Del resto M5S si era dichiarato contrario all’opera, fin da subito, proponendo anche di lasciare ai cittadini la decisione, con un referendum, proposta che, ricorda Zaltron, è caduta nel vuoto. La consigliera ricorda inoltre, nella sua mozione, come il progetto Tav di Vicenza riguardi un’opera “ideata più di quindici anni fa, che si inserisce su di un territorio ed una realtà sociale profondamente cambiati, per cui i presupposti su cui essa si basava sono completamente da rivedere”.

“Insistere in questa direzione – continua – vorrebbe dire realizzare un’infrastruttura che sostanzialmente non serve, costosa e che impatterà fortemente sul territorio con cantieri che dureranno almeno sette anni”. Zaltron ricorda poi che un argomento così importante come la Tav non era neanche stato dibattuto nella passata campagna elettorale e che il Movimento Cinque Stelle ha chiesto più volte, all’amministrazione comunale di Vicenza, che venisse consultata la popolazione.

Le risposte, ricorda la consigliera, sono state due questionari (uno è stato il Delphi, l’altro è stato fatto online e vi hanno risposto non più di 545 cittadini), messi in campo solo per distogliere l’attenzione dalle richieste del M5S. “Riteniamo sia poco responsabile – rileva Zaltron – che questa amministrazione, in scadenza di mandato, si pronunci in consiglio comunale su un tema così impattante sulla cittadinanza”.
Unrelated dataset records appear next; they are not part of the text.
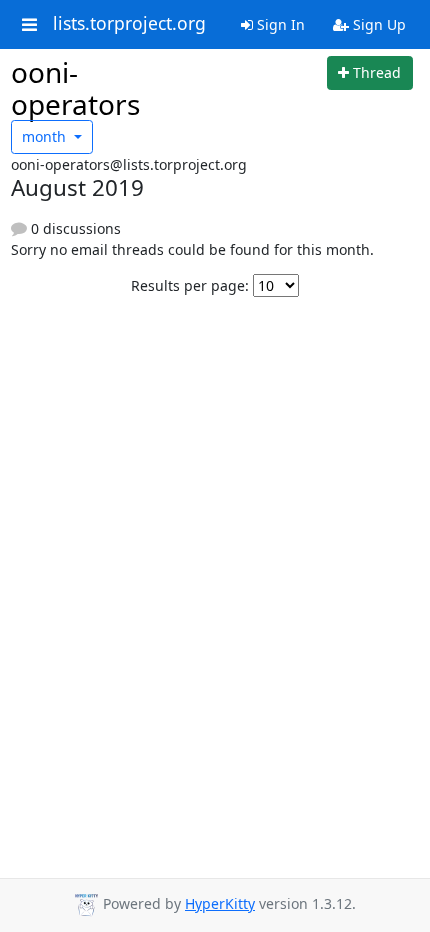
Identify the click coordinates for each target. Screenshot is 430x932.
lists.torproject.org (129, 24)
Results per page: (190, 285)
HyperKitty (220, 903)
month (46, 136)
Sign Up (377, 24)
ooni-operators (75, 88)
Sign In (279, 24)
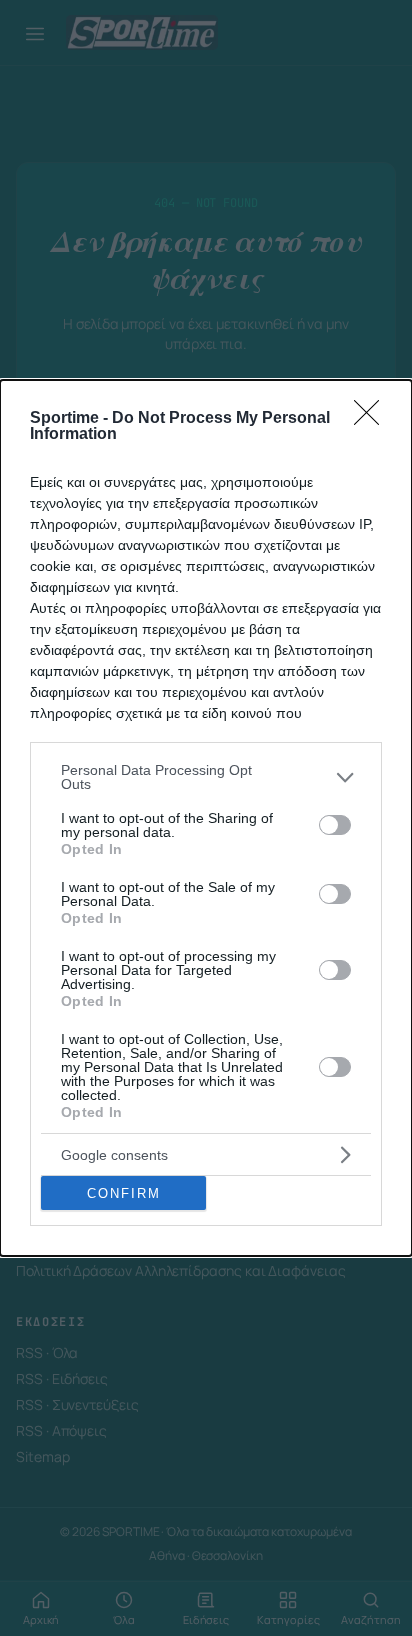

Inoltre “gli impegni di Rfi per viabilità e filobus – conclude -, in assenza di atti giuridici vincolanti come gli accordi procedimentali, rappresentano meri strumenti  per ottenere il consenso dell’amministrazione e indirettamente dei cittadini. Sarebbe corretto invece che la questione Tav possa essere ampiamente dibattuta durante la prossima campagna elettorale”.